PASSAGE PROVIDED

──────────

I am building a dataset for a squence to point conv network, where each window is moved by one timestep. Basically this loop is doing it:
x_train = []
y_train = []
for i in range(window,len(input_train)):
x_train.append(input_train[i-window:i].tolist())
y = target_train[i-window:i]
y = y[int(len(y)/2)]
y_train.append(y)
When im using a big value for window, e.g. 500 i get a memory error. Is there a way to build the training dataset more efficiently?
CodePudding user response:
You should use pandas
. It still might take too much space, but you can try:
import pandas as pd
# if input_train isn't a pd.Series already
input_train = pd.Series(input_train)
rolling_data = (w.reset_index(drop=True) for w in input_train.rolling(window))
x_train = pd.DataFrame(rolling_data).iloc[window - 1:]
y_train = target_train[window//2::window]
Some explanations with an example:
Assuming a simple series:
>>> input_train = pd.Series([1, 2, 3, 4, 5])
>>> input_train
0 1
1 2
2 3
3 4
4 5
dtype: int64
We can create a dataframe with the windowed data like so:
>>> pd.DataFrame(input_train.rolling(2))

──────────

INSTRUCTIONS
A) In the forum thread on windowed training data, starting at "rolling_data = (w.reset_index(drop=True)" and ending at "pd.Series([1, 2, 3, 4, 5])", switch "rolling_data" to "windowed_rows" and give that stretch again.
B) What does the forum thread on windowed training data say, in two sentences?
C) How would the forum thread on building a windowed training dataset with pandas go on after its last sentence?
The lines that come after this point are separate material with no connection to the forum thread on windowed training data.

COLLECTED DATA
──────────

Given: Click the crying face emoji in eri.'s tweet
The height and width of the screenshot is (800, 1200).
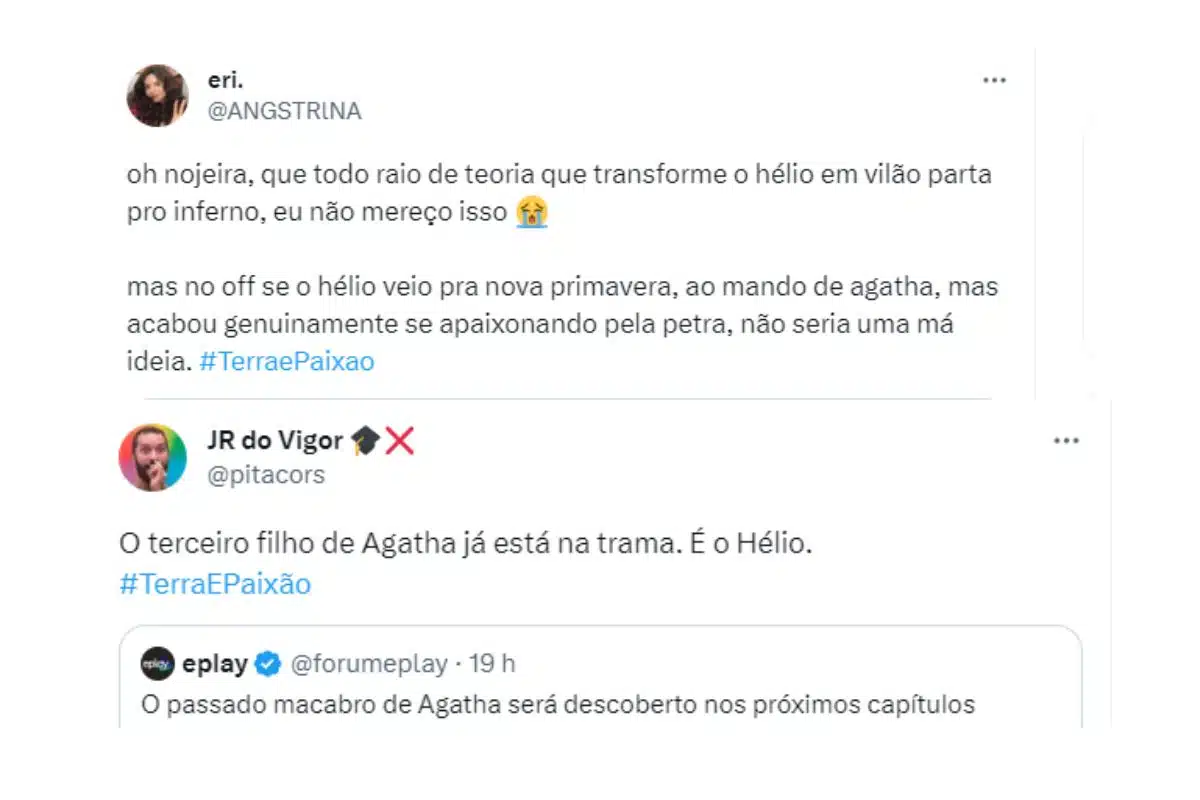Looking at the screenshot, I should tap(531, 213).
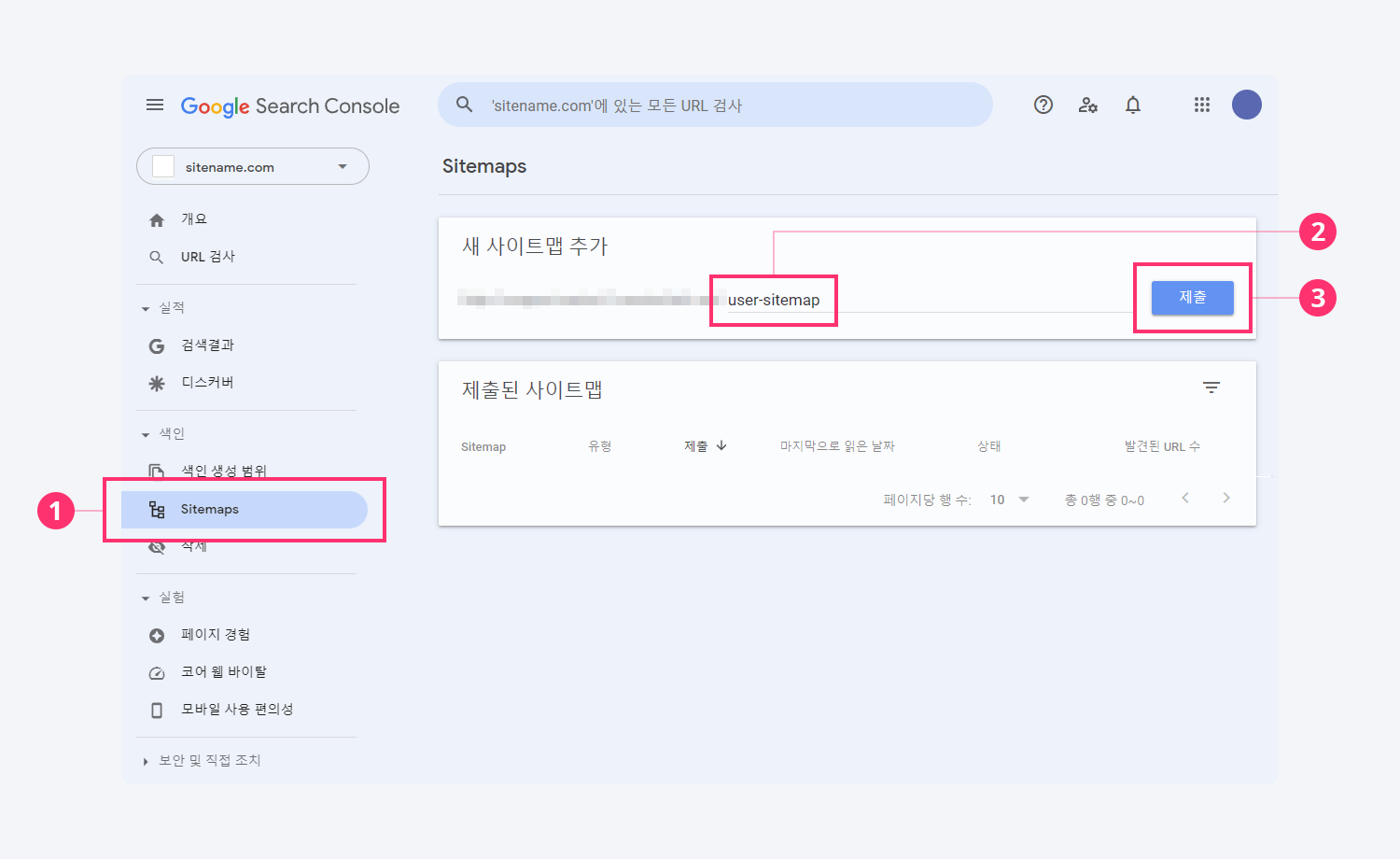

──────────

ANSWERS TO THE TASKS
A)
windowed_rows = (w.reset_index(drop=True) for w in input_train.rolling(window))
x_train = pd.DataFrame(windowed_rows).iloc[window - 1:]
y_train = target_train[window//2::window]
Some explanations with an example:
Assuming a simple series:
>>> input_train = pd.Series([1, 2, 3, 4, 5])

B) Someone building a dataset for a sequence-to-point conv network slides a window forward one timestep at a time in a loop, gets a memory error with a large window such as 500, and asks for a more efficient approach. A reply recommends pandas, turning the rolling windows of the input series into a DataFrame and slicing target_train for the targets, though it warns this might still take too much space.

C)
0 1 2 3 4
0 1.0 NaN NaN NaN NaN
1 1.0 2.0 NaN NaN NaN
2 NaN 2.0 3.0 NaN NaN
3 NaN NaN 3.0 4.0 NaN
4 NaN NaN NaN 4.0 5.0
The problem with this is that values in each window have their own indices (0 has 0, 1 has 1, etc.) so they end up in corresponding columns. We can fix this by resetting indices for each window:
>>> pd.DataFrame(w.reset_index(drop=True) for w in input_train.rolling(2))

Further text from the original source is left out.